§ EXERCISE OBJECTIVE
An exact transcription is needed of the lines below from the one with "Given: Create a new folder in Site Manager" through the one with "Click the word 'Start' in the dialogue", with no other lines and no pictures.

§ RECORDED INFORMATION
---*---
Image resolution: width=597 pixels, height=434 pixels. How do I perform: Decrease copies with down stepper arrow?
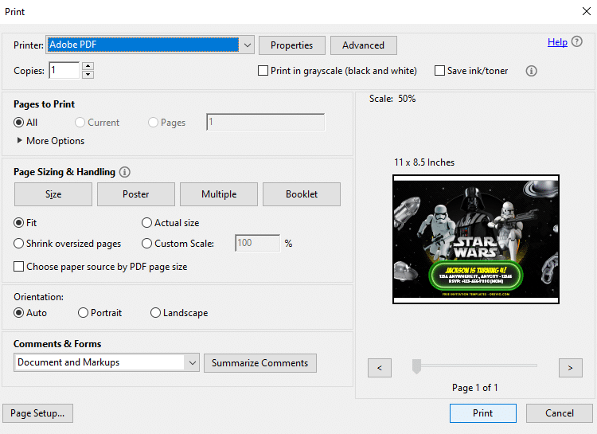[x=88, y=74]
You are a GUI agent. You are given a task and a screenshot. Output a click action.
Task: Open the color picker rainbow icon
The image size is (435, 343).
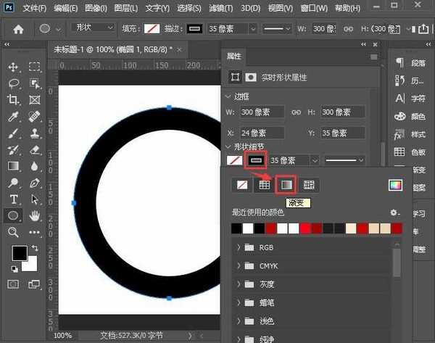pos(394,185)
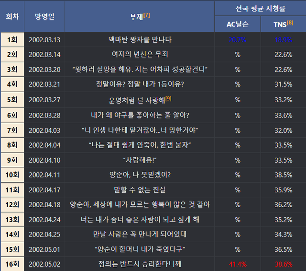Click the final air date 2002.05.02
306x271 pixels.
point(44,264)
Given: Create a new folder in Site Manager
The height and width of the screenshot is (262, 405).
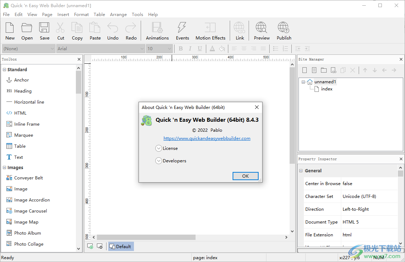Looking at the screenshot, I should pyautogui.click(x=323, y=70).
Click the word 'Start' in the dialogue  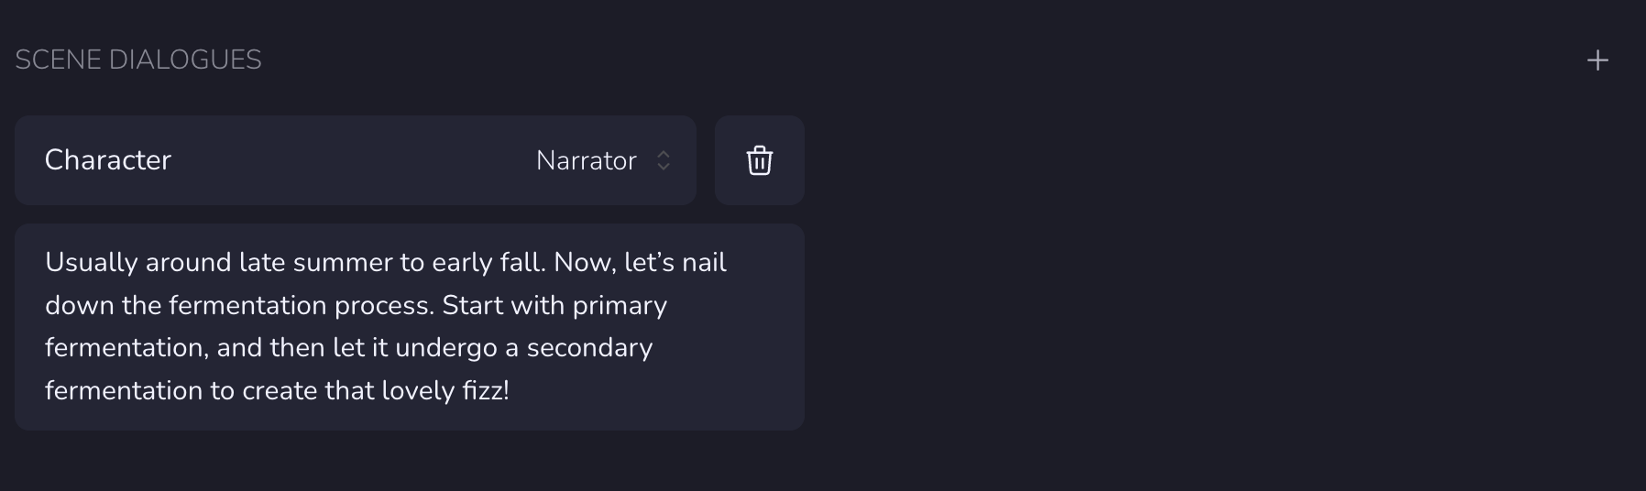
---*---
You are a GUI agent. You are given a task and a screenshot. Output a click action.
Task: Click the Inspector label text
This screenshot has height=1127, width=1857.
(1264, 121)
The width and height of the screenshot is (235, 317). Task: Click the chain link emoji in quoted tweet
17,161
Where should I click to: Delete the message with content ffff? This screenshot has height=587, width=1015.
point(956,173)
---*---
§ ANSWER BOX
Given: Create a new folder in Site Manager
The height and width of the screenshot is (262, 405).
Looking at the screenshot, I should pyautogui.click(x=323, y=70).
Click the word 'Start' in the dialogue  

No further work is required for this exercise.